**WHAT YOU SHOULD DO**
In full and without error, repeat the entries below.

**INPUT DATA**

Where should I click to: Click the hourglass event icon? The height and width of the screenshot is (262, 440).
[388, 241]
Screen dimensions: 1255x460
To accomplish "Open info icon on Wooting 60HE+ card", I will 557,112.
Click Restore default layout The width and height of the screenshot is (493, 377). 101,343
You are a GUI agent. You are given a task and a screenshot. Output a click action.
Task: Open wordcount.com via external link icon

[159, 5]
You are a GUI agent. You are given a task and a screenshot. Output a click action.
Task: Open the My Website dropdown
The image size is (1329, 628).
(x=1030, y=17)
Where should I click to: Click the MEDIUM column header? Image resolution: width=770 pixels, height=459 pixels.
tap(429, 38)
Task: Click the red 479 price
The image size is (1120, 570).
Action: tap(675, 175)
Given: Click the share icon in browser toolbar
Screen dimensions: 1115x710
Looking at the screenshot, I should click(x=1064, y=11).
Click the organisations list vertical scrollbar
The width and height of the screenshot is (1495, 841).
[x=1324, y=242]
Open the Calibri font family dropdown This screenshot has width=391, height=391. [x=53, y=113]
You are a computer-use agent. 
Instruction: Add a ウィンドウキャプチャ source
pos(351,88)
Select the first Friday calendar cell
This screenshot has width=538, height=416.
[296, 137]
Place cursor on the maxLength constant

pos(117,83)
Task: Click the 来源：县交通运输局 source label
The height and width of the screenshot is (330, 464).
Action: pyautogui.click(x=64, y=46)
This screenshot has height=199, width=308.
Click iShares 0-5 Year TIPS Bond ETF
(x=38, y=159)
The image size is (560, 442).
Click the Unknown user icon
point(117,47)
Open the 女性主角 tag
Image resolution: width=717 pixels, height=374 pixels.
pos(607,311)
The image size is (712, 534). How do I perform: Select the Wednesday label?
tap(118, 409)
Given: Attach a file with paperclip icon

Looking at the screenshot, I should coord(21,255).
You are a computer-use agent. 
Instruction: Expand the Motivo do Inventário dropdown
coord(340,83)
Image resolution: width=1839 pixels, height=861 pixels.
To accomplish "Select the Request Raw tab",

**ANSWER SECTION**
Where should I click to: Click the hourglass event icon? The height and width of the screenshot is (262, 440).
[388, 241]
Screen dimensions: 1255x460
To accomplish "Open info icon on Wooting 60HE+ card", I will 557,112.
Click Restore default layout The width and height of the screenshot is (493, 377). 101,343
You are a GUI agent. You are given a task and a screenshot. Output a click action.
Task: Open wordcount.com via external link icon

[159, 5]
You are a GUI agent. You are given a task and a screenshot. Output a click action.
Task: Open the My Website dropdown
The image size is (1329, 628).
(x=1030, y=17)
Where should I click to: Click the MEDIUM column header? Image resolution: width=770 pixels, height=459 pixels.
tap(429, 38)
Task: Click the red 479 price
The image size is (1120, 570).
Action: tap(675, 175)
Given: Click the share icon in browser toolbar
Screen dimensions: 1115x710
Looking at the screenshot, I should click(x=1064, y=11).
Click the organisations list vertical scrollbar
The width and height of the screenshot is (1495, 841).
[x=1324, y=242]
Open the Calibri font family dropdown This screenshot has width=391, height=391. [x=53, y=113]
You are a computer-use agent. 
Instruction: Add a ウィンドウキャプチャ source
pos(351,88)
Select the first Friday calendar cell
This screenshot has width=538, height=416.
[296, 137]
Place cursor on the maxLength constant

pos(117,83)
Task: Click the 来源：县交通运输局 source label
The height and width of the screenshot is (330, 464).
Action: pyautogui.click(x=64, y=46)
This screenshot has height=199, width=308.
Click iShares 0-5 Year TIPS Bond ETF
(x=38, y=159)
The image size is (560, 442).
Click the Unknown user icon
point(117,47)
Open the 女性主角 tag
Image resolution: width=717 pixels, height=374 pixels.
pos(607,311)
The image size is (712, 534). How do I perform: Select the Wednesday label?
tap(118, 409)
Given: Attach a file with paperclip icon

Looking at the screenshot, I should coord(21,255).
You are a computer-use agent. 
Instruction: Expand the Motivo do Inventário dropdown
coord(340,83)
Image resolution: width=1839 pixels, height=861 pixels.
To accomplish "Select the Request Raw tab",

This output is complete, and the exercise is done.